Work instructions: Your copy of the data below must be exact and must leave out all pictures.

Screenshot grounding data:
══════════

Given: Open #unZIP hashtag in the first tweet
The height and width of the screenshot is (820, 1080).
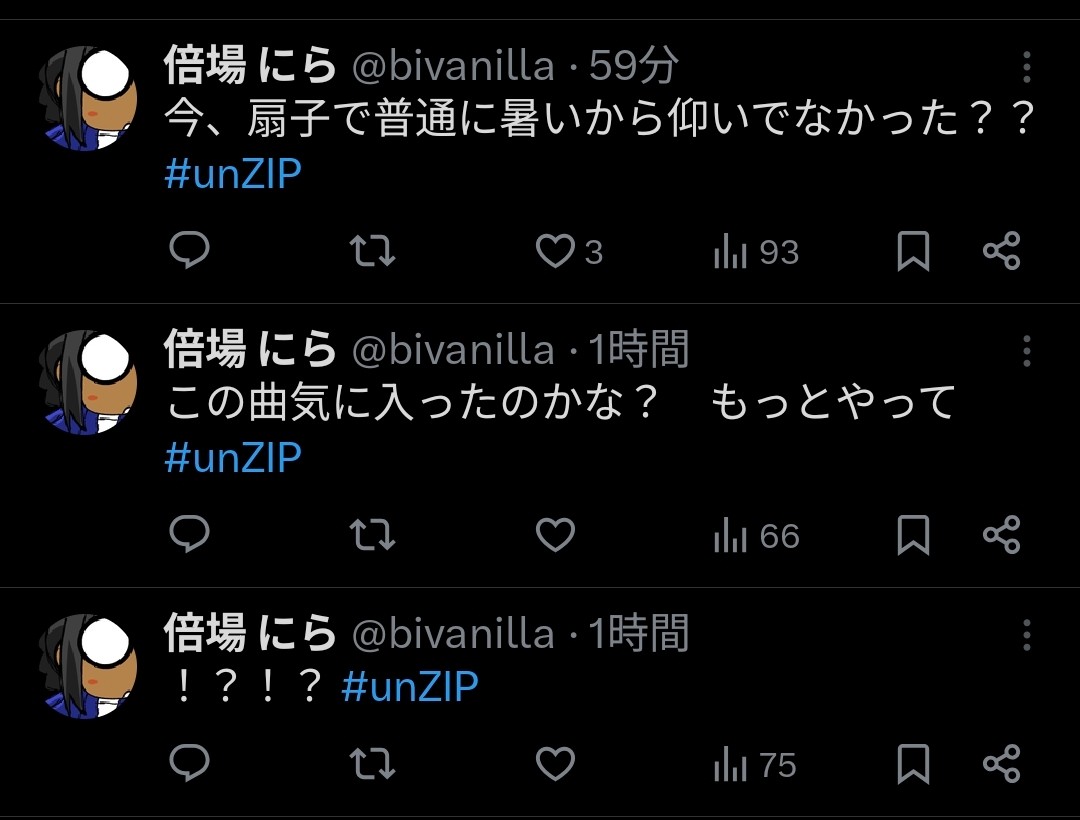Looking at the screenshot, I should pyautogui.click(x=233, y=175).
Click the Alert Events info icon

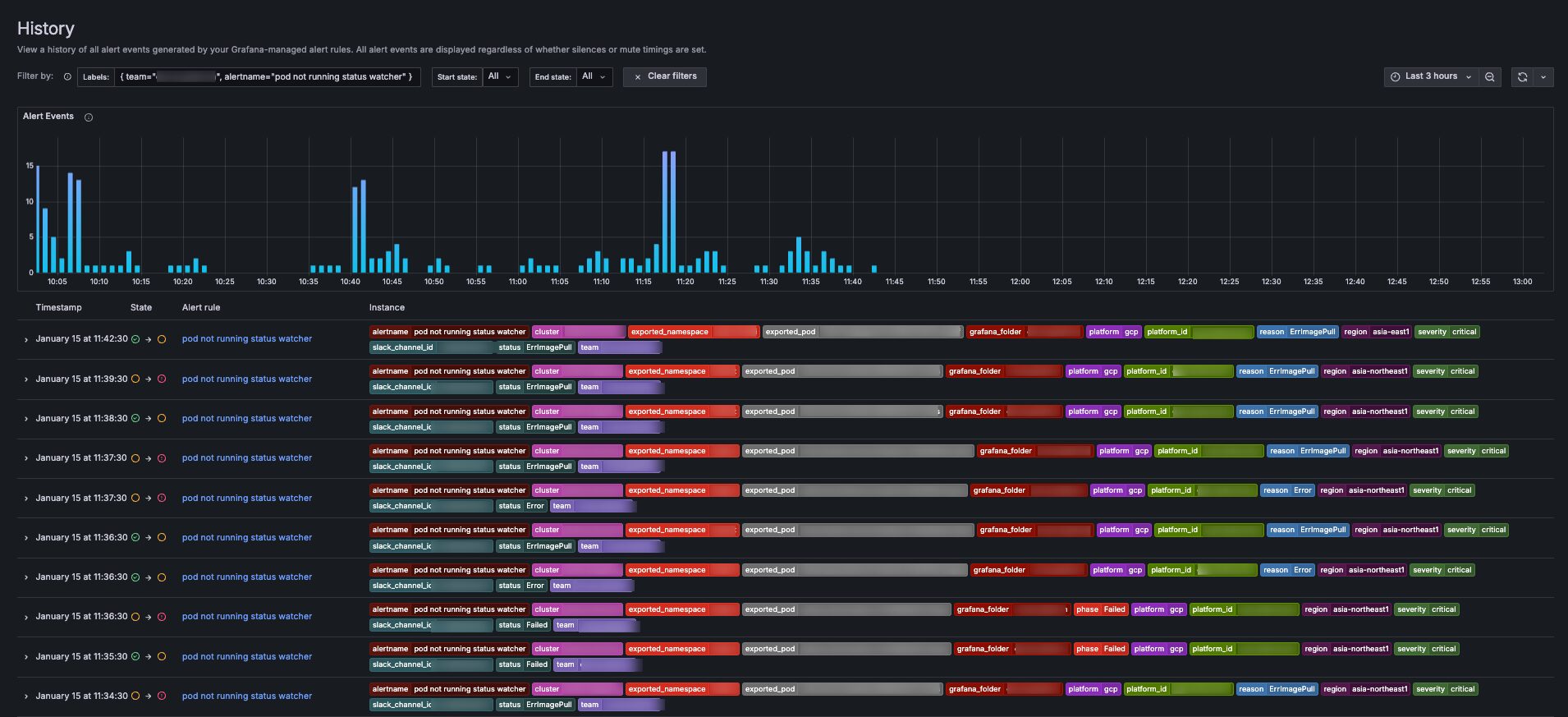[89, 117]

══════════

Result of this task:
Given: Open #unZIP hashtag in the first tweet
The height and width of the screenshot is (820, 1080).
Looking at the screenshot, I should pyautogui.click(x=233, y=175).
Click the Alert Events info icon

[89, 117]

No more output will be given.